Мужчина на колесах. Я могу вас попросить…
Она. Да…
Мужчина на колесах. Я сейчас буду подтягиваться…
Она. Хорошо… (Она не знает, что еще сказать.)
Мужчина на колесах. Вы можете считать? А то я сбиваюсь. У меня три подхода, и потом я пойду… в баню.
Он смеется, она видит, что некоторые зубы у него отсутствуют, но это не уродует его облик.
Она. Хорошо.
Мужчина на колесах. Покорно благодарю.
Мужчина на колесах отъезжает от нее и движется по направлению к турнику, который приварен к той же кирпичной стене. Она думала, что это газовая или какая-то другая труба. Турник был сделан специально для него, не может быть, что это случайность.
Мужчина на колесах тянется и виснет на турнике. Доска ждет его возвращения.
Мужчина на колесах (кричит, так как между ними расстояние). Ну, поехали!
Он подтягивается. Она смотрит. В последнее время у нее развилась дальнозоркость. Списывала на последствия ковида, зрение не проверяла. Она видела силуэт мужчины – то поднимающийся, то опускающийся. Она не думала о его остервенелом упорстве и желании жить, она смотрела на расплывающийся контур его плечевого пояса и считала.
Мужчина опускается на колеса, тяжело дыша.
Мужчина на колесах (кричит). Сколько?
Она (кричит). Пятнадцать!
Ее голос кажется ей визгливым.
Мужчина на колесах. Можно еще два подхода?
Она. Да, да, конечно.
Она докуривает первый стик и сразу начинает второй. Она смотрит на расплывающегося мужчину, старалась считать, но внутри нее крутится что-то необратимое, как будто открыли ту самую балконную дверь и тюлевая занавеска вырвалась, сорвалась с карниза и улетела в небо.
Мужчина на колесах. Сколько?
Она. Семнадцать.
(Она не считала и сказала наугад.)
Мужчина на колесах. Спасибо! Я дальше сам…
Мужчина на колесах делает третий, заключительный подход, делает в «отказ», она не считает, она думает, куда улетела тюлевая занавеска. Ей кажется, что она летит так по неопознанному маршруту вот уже двадцать лет. Мужчина на колесах едет, как и планировал заранее, в баню. Она начинает думать, как он один справится с душем и есть ли в бане душ (она ни разу не была в городских банях). Он справится. Она уверена. Открыв заметки в телефоне, она пытается написать обрывок какого-то будущего текста:
Если ты вспомнишь, как ты бежала
По какому маршруту, мимо каких домов
Если вспомнишь, то сможешь повторить этот маршрут
Но только в обратном направлении
Если ты приедешь туда, откуда убежала
Двадцать лет назад ты…
Тут она останавливается, не успев побежать.
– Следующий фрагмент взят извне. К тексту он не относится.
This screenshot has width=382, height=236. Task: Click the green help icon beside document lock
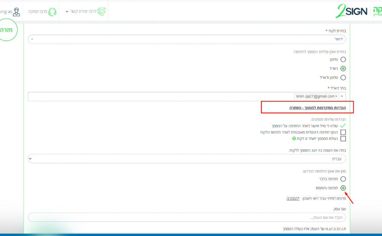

Она сможет повторить тот прежний маршрут, но сейчас ей хочется отмыться. Нет, она не пойдет в городские бани, она примет душ в своей московской квартире, ночевка в Талдоме отменилась, а ей так был нужен этот пустой день на принятие, на обживание себя в этом пространстве. Она честно ждала, что город выплюнет ее, стоит ей только ступить на его землю. Ее обманули, попытка засчитана, но она все еще здесь.
Если ты вспомнишь, как ты бежала
По какому маршруту, мимо каких домов
Лишь только тогда ты сможешь уехать отсюда
Не делай вид, что ты помнишь
Заставь себя вспомнить заново, освободившись от прежней памяти
За двадцать лет память обросла тобой
Освободи ее от себя
Предъяви себе самой память очищенную
Предъяви себе саму себя до распада
Она стирает все написанное и слышит шум поезда. Она слышит песню рельсов, отдаленную ноту, звучащую crescendo. Эта нота тянется так долго, что расплывается и становится расфокусом ноты. Сколько она длится?
Если бы она попросила мужчину на колесах помочь ей посчитать длительность этой ноты, справился бы он с этим заданием? Он бы справился. Она бы сбилась.